The screen shot and block quote below are from Oribal ATK's Mission Update: Minotaur IV ORS-5 Launch. ORS-5 or "SensorSat" is a technology demonstration for a class of satellites that will sit in LEO and keep an eye on the GEO belt for any "debris" which I suspect means pranksats or worse. ORS-5 will sit in a 600 x 600 km equatorial LEO.

The graphic suggests that after stage 5 (Orion 38) burnout and payload separation, the velocity will be 7.05 km/s and the altitude 600 km and that checks out; the sidereal rotation speed of the Earth-Fixed frame at this altitude is another 0.51 km/s. That means the speed of the orbit in inertial coordinates is 7.05 + 0.51 = 7.56 km/s.

Orbital ATK's Minotaur IV space launch vehicle will launch the ORS-5 mission for the U.S. Air Force as a part of the Orbital/Suborbital Program-3 (OSP-3) contract. ORS-5, also known as SensorSat, is designed to scan for other satellites and debris to aid the U.S. military’s tracking of objects in geosynchronous orbit. For the ORS-5 launch, the Minotaur IV will use two Orion 38 upper stage motors.

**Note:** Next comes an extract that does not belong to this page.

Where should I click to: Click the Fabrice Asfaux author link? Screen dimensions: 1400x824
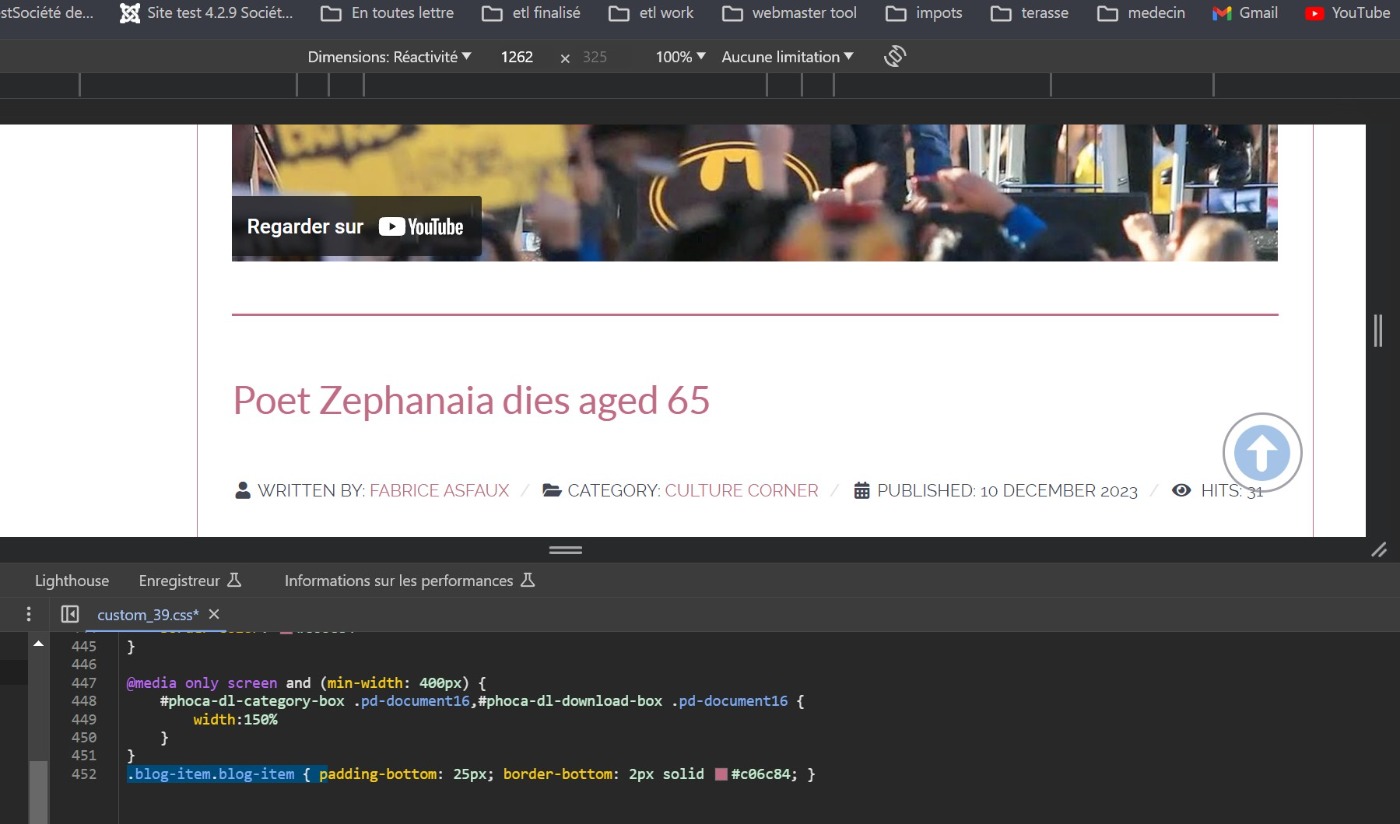pos(439,490)
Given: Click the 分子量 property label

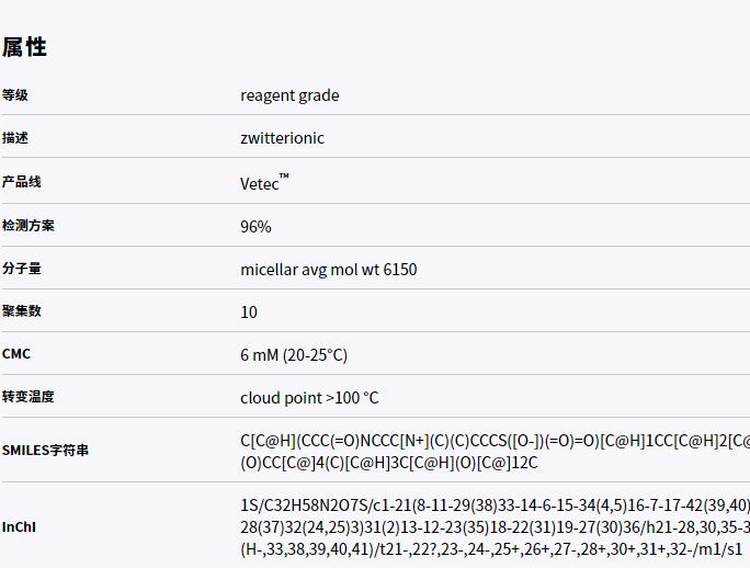Looking at the screenshot, I should (21, 269).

The final Orion 38 motor burn will reduce the angle of the ORS-5 satellite’s orbit, redirecting the spacecraft to equatorial orbit.

If I understand correctly, "The final Orion 38 motor burn" does not suggest that the solid fuel motor can burn twice, but that both the 4th and 5th stages are Orion 38 motors, and "the final burn" really means the 5th stage, or the burn of "the final Orion 38 motor".

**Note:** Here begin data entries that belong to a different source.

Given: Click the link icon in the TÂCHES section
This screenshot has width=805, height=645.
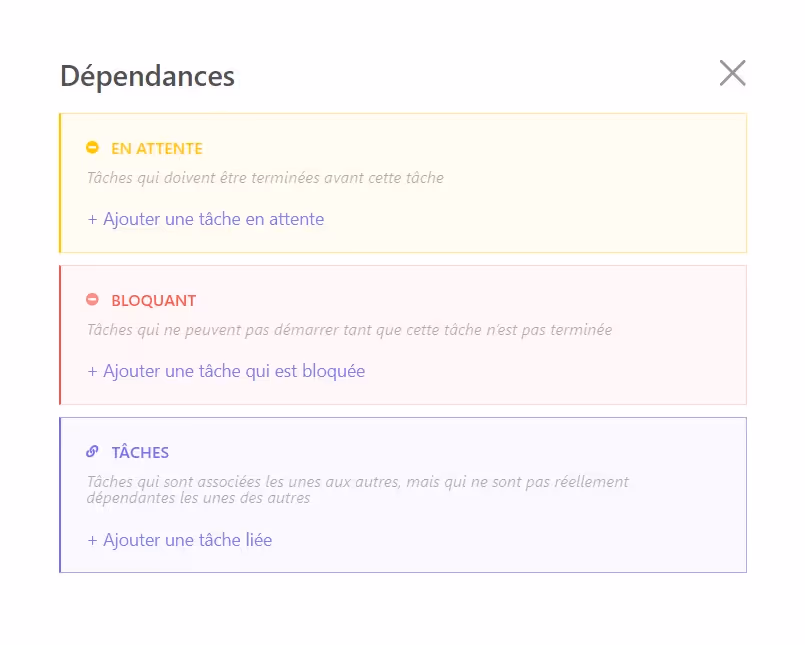Looking at the screenshot, I should pyautogui.click(x=93, y=452).
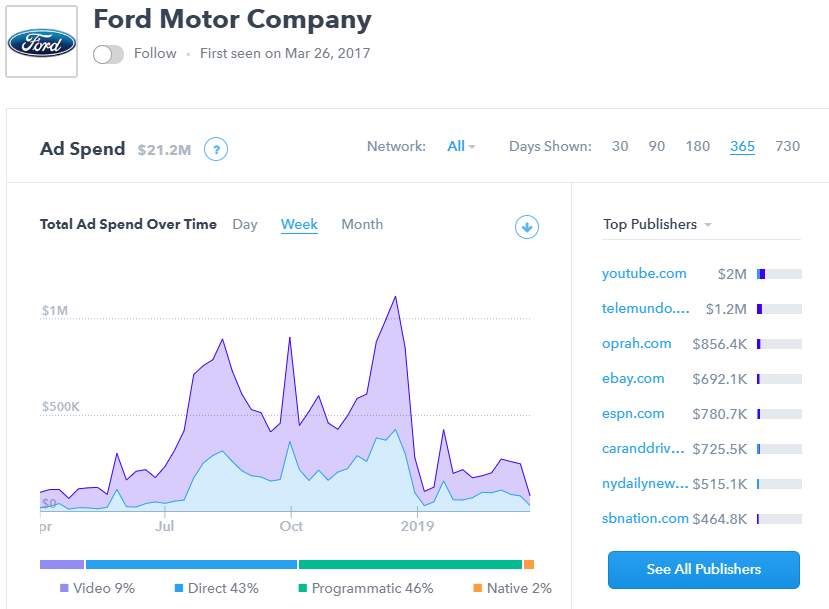Switch days shown to 730
The width and height of the screenshot is (829, 609).
(x=787, y=146)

I'm curious what "angle" means in last sentence, and guessing that it means inclination. For such a light satellite (something like 110 - 140 kg) would the standard thrust of the Orion 38 happen to provide just the right amount of delta-v to change the inclination to equatorial? Since the table shows the velocity unchanged during the 5th stage burn, it seems all of the thrust should be perpendicular to the direction of motion and purely for inclination change.

Question: Could someone help to estimate the change in inclination angle that an Orion 38 can provide this satellite, starting with the specs in English units :-( and see if it's even in the right ballpark for this launch?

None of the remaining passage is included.